Material to process
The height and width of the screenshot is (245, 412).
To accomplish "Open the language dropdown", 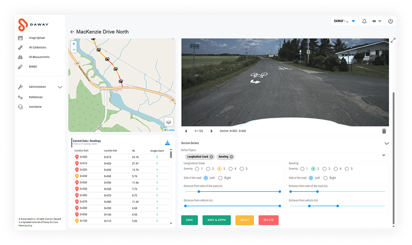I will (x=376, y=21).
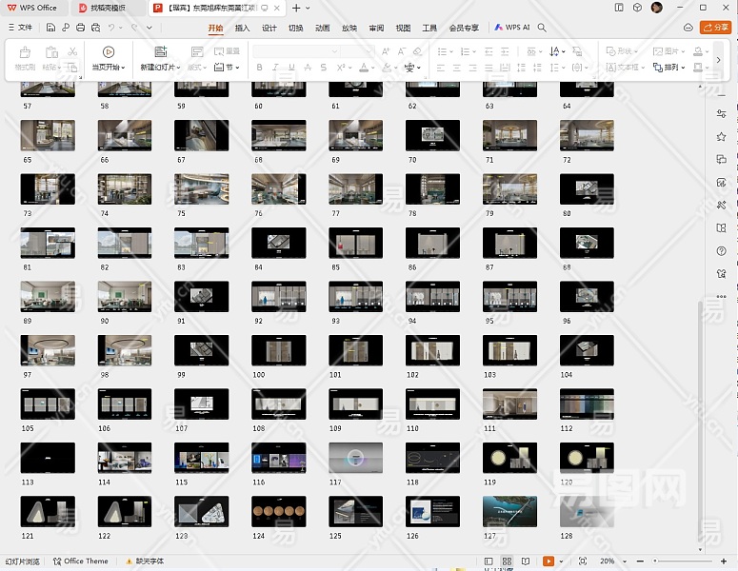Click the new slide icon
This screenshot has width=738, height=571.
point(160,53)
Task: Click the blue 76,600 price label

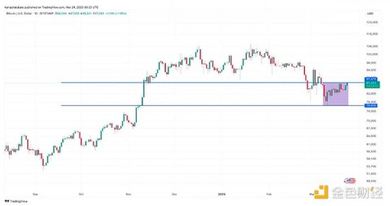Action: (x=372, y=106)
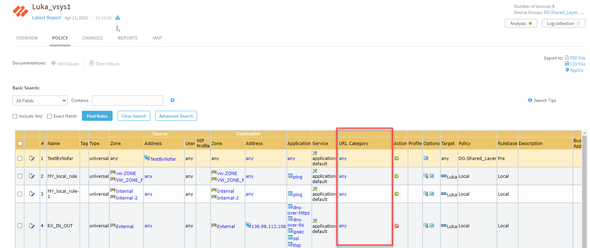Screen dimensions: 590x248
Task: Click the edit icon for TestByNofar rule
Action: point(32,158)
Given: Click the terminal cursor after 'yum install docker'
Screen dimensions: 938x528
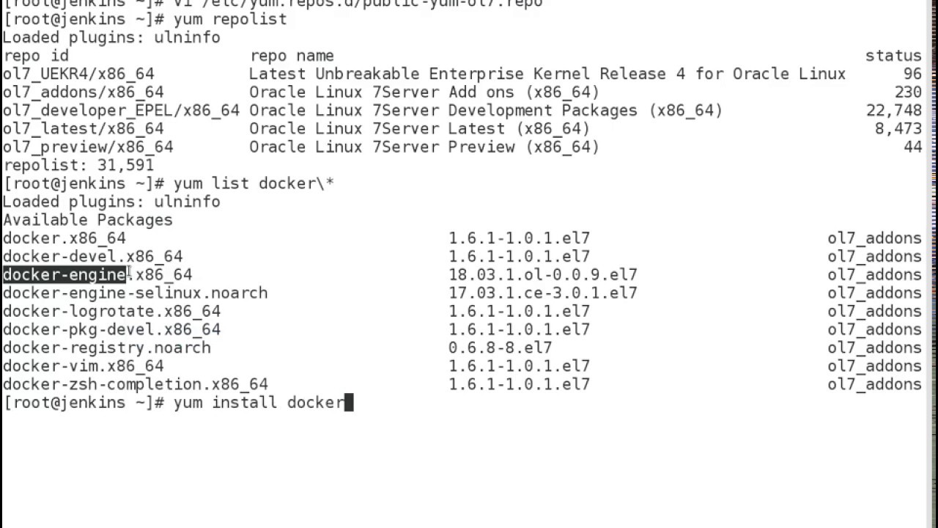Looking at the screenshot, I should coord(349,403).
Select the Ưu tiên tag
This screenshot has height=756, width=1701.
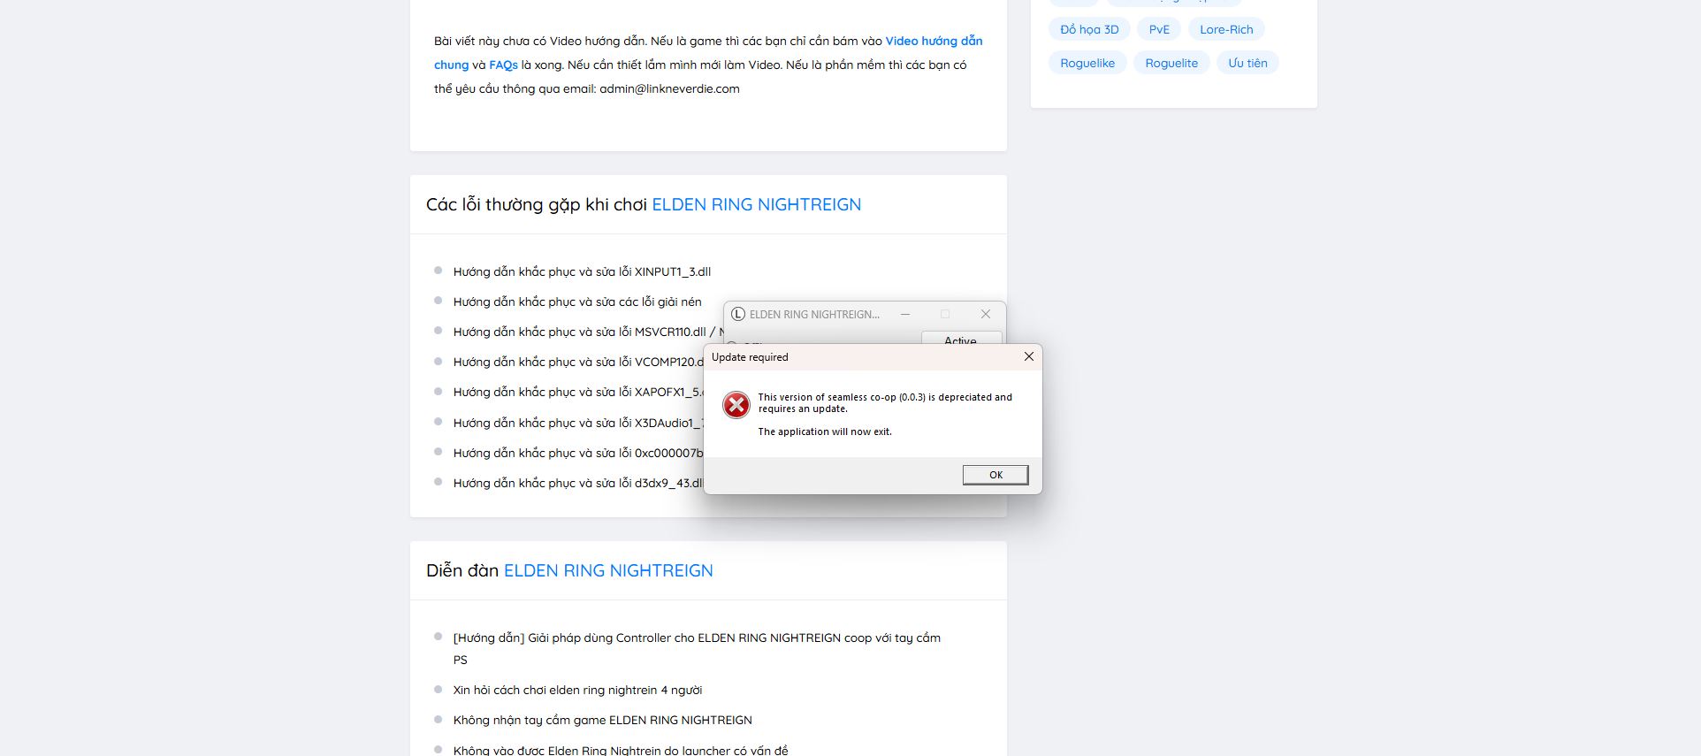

What is required
An exact transcription is requested of each line from the one that holds "Given: Click the" to the end of the listing above, both boundary lines included; pictures are to be omitted.

Answer for the task
Given: Click the terminal cursor after 'yum install docker'
Screen dimensions: 938x528
Looking at the screenshot, I should coord(349,403).
Select the Ưu tiên tag
This screenshot has height=756, width=1701.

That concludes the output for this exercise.